Consumers need to understand the differences between a “safer” home insurance policy and one that is not, and the cost of insuring against the unexpected, a new study suggests.
The Insurance Information Institute says consumers should also consider how they pay for the premiums and deductibles.
They should also compare home insurance policies on different websites, the report says.
Insurers typically charge higher premiums for a “safe” policy than for one that has been deemed as less risk.
Insurance companies are also starting to look at their riskier policies, which may have more deductibles and a higher premium, said Ian Gannon, senior director of research at the institute.
“I don’t think consumers should be fooled by that kind of messaging, because it’s not true,” Gannon said.
“It’s misleading.
It’s not accurate.
It doesn’t make any sense.
You can’t get an answer out of them.
They have to tell you what they’re paying for.”

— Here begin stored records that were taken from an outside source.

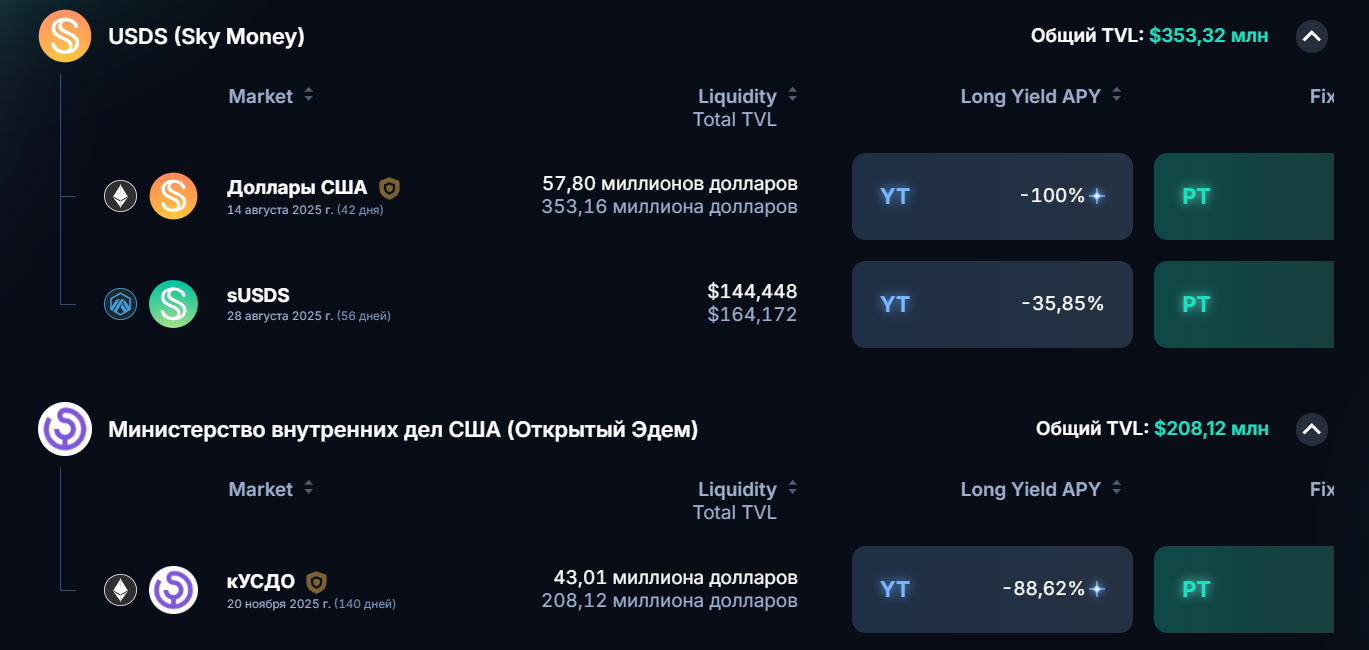Sort by Market in USDS table
The width and height of the screenshot is (1369, 650).
pos(271,96)
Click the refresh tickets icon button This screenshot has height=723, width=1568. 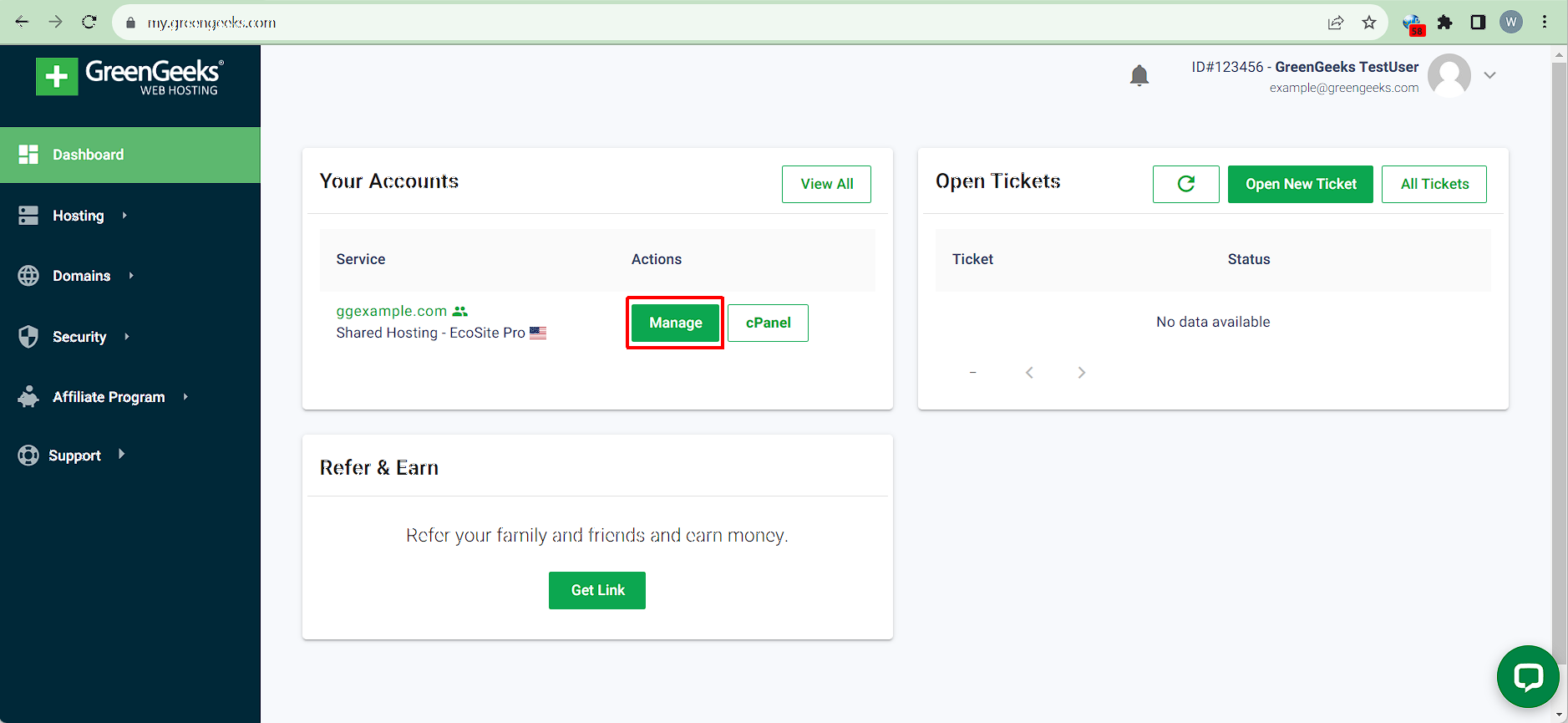point(1185,184)
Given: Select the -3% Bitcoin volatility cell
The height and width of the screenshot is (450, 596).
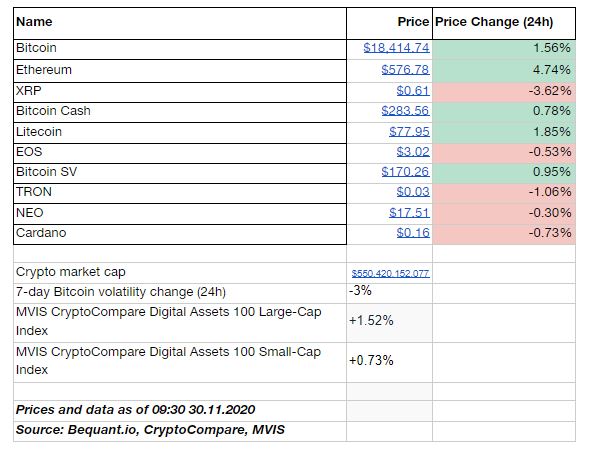Looking at the screenshot, I should pos(389,293).
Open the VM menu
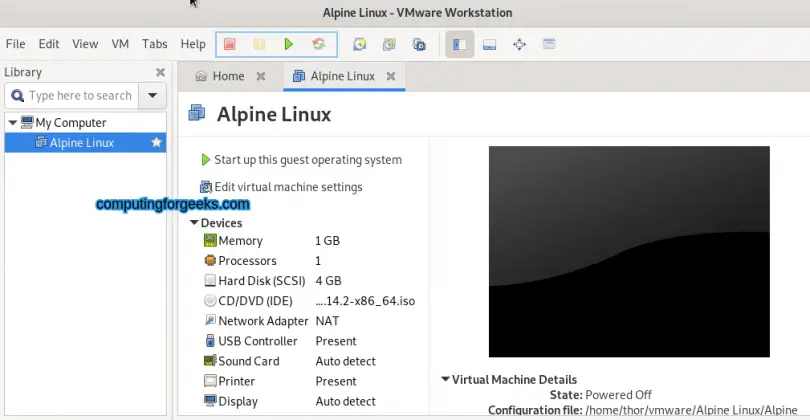Image resolution: width=810 pixels, height=420 pixels. (120, 44)
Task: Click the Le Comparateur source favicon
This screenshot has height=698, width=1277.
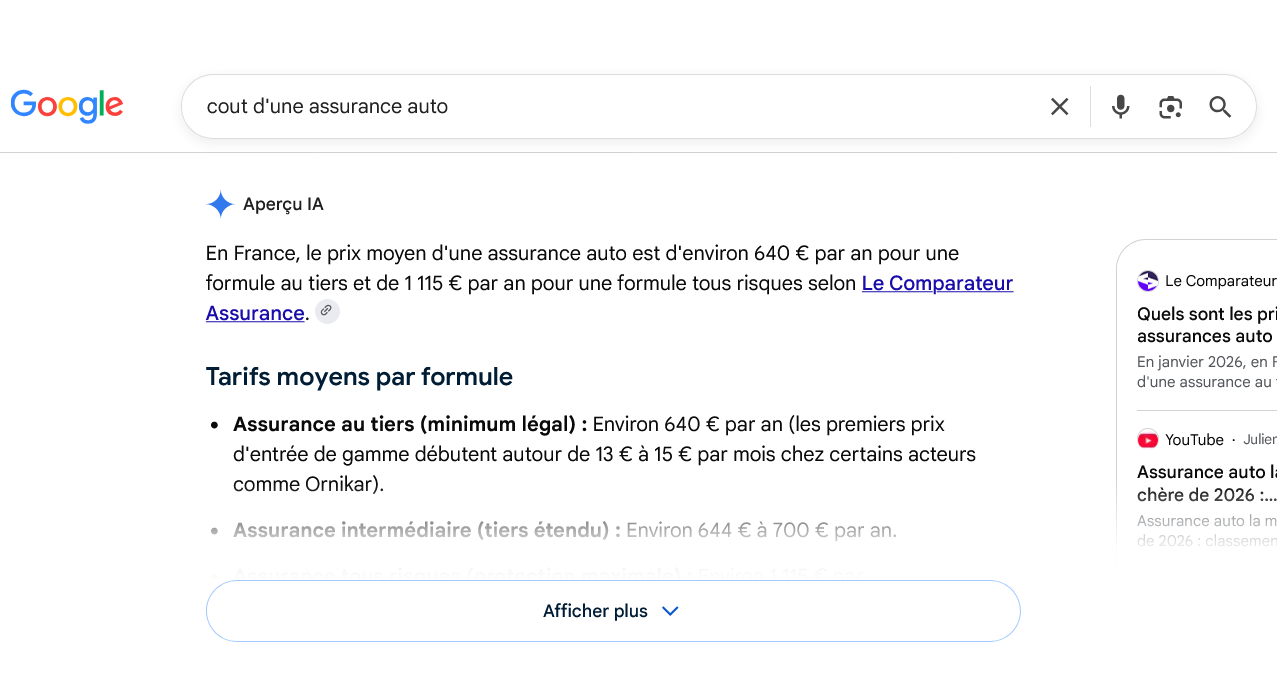Action: pyautogui.click(x=1148, y=281)
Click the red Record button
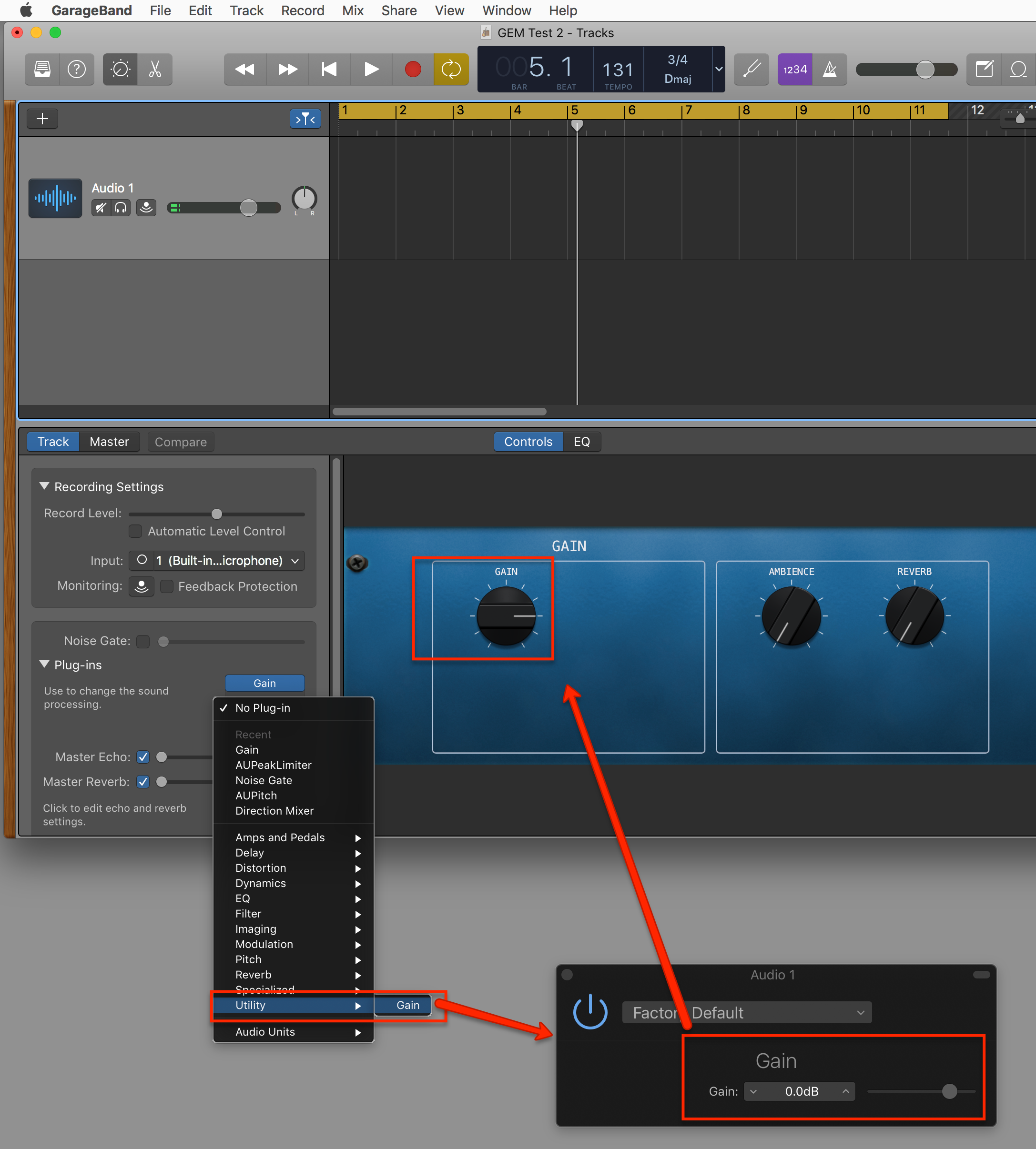 pyautogui.click(x=413, y=70)
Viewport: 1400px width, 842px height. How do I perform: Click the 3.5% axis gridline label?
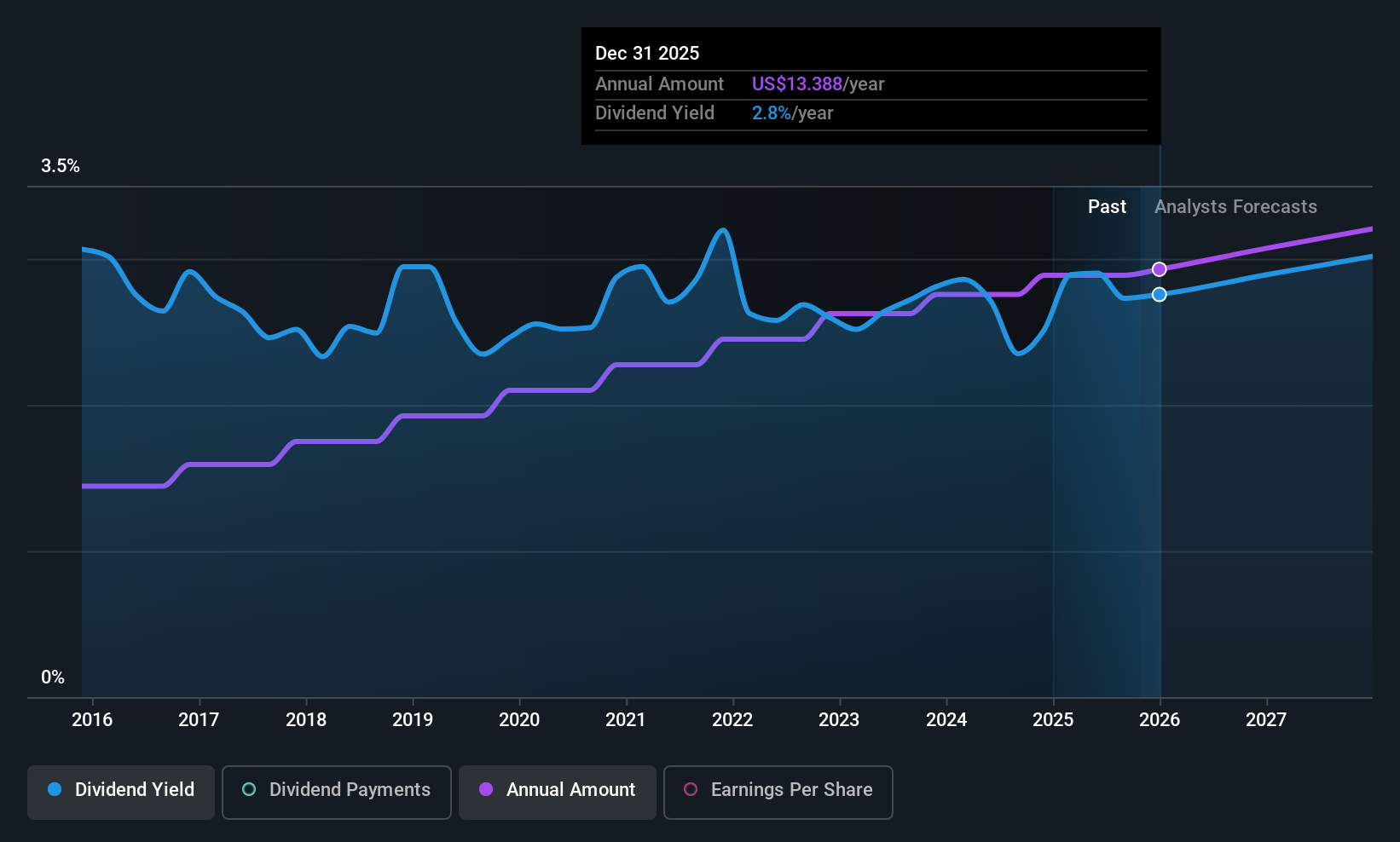pos(60,166)
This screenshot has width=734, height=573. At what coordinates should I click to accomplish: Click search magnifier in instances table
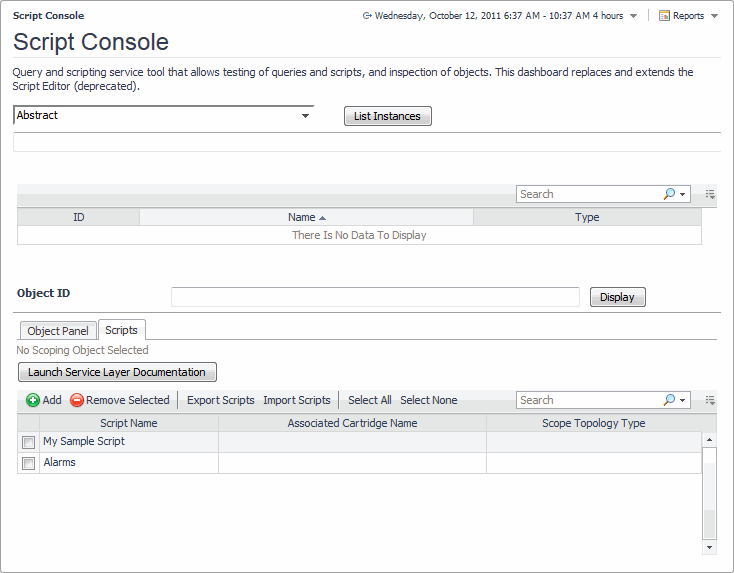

While the average consumer may be willing to pay up to $1,000 more per year for a safe policy, the institute said it is still unlikely to make that difference.
In a report released this month, the National Association of Insurance Commissioners said premiums on the most popular policies would go up in the next few years as insurers adjust to the new insurance landscape.
For example, the cheapest policy would likely see premiums increase by about 8.5 per cent over the next two years, compared to a 3.8 per cent increase in the most expensive.
Insurer and company leaders have repeatedly said the average premium would remain relatively stable, even as the costs of insulating against the weather increased.
The report says consumers may be paying a higher price for a policy that is deemed less risky.
The institute said that is largely because the insurer is making more investments in technology and other technology to better monitor its risk.
The National Association for Insurance Commissioners released a report in February estimating that average home insurance premiums will increase by 6 per cent annually from 2021 to 2024.
The new report says that while consumers would be better off with a safe home insurance product, the cost will be higher than the average of other home insurance products.
The group also said that while home insurance companies would be able to sell insurance products that have fewer risks, consumers would still need to pay for them, since their policies would be higher in cost.